II. Epidemiology
- Most common Parasitic Infection in world (200 million infected per year)
- Most common Waterborne Illness in United States
- Cases reported per year in U.S.: 15,000 to 20,000 (esp. in children, true Incidence may be >1 million)
- Childhood Incidence in U.S.: 10% (at some point during childhood, esp. age <5 years)
- Summer rates of Giardia infection are double that of other times of year
III. Pathophysiology
- Characteristics
- Pear-shaped flagellated Protozoan
- Low inoculum: <10-25 cysts (even a single oocyst)

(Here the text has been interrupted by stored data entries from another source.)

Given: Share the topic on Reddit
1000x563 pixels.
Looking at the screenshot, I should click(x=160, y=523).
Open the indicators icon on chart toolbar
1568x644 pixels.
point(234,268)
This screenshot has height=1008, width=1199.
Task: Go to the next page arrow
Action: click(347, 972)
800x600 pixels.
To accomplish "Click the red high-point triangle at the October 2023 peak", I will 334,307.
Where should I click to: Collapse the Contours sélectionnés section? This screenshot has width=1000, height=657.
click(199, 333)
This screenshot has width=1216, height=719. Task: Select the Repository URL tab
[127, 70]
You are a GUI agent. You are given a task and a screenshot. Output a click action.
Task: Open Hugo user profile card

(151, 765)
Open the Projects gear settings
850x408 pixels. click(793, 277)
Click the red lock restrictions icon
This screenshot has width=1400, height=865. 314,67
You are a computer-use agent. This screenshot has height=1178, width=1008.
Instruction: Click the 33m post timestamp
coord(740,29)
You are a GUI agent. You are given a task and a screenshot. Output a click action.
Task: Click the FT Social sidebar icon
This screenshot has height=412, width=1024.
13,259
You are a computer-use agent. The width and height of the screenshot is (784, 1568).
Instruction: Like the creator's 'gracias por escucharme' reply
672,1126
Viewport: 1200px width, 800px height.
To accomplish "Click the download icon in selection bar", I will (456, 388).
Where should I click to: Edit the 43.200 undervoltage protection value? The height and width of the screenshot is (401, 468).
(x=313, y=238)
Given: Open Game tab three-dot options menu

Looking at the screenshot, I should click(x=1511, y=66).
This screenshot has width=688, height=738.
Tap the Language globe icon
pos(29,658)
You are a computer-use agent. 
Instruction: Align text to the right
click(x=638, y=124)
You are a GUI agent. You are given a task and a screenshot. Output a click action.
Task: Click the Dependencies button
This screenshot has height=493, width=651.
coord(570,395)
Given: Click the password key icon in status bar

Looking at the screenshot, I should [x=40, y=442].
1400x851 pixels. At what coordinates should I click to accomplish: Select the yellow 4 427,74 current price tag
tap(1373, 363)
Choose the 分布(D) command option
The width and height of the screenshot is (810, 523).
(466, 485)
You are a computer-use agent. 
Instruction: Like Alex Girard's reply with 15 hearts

- High concentration of shedded oocysts (100 million daily)
- Causative Organisms
- Giardia lamblia
- Giardia intestinalis
- Transmission: Fecal-oral
- Life Cycle
- Stage 1: Infectious Cyst transmitted via fecal-oral route
- Stage 2: Disease-causing trophozoite
- Trophozoites attach to wall of Small Intestine, typically the duodenum
- Trophozoites multiply and some transform into cysts in the colon
- Cysts are passed with feces to restart cycle
IV. Precautions
- As with Cryptosporidium, Giardia oocysts can survive in chlorinated pools and hot tubs
V. Risk Factors
- Poor sanitation or poor hygiene
- Close contact with source case
- Daycare outbreaks are common
- Sexually-transmitted infection (oral-anal sex)
- Water supply from shallow well (<7.5 meters or 25 feet)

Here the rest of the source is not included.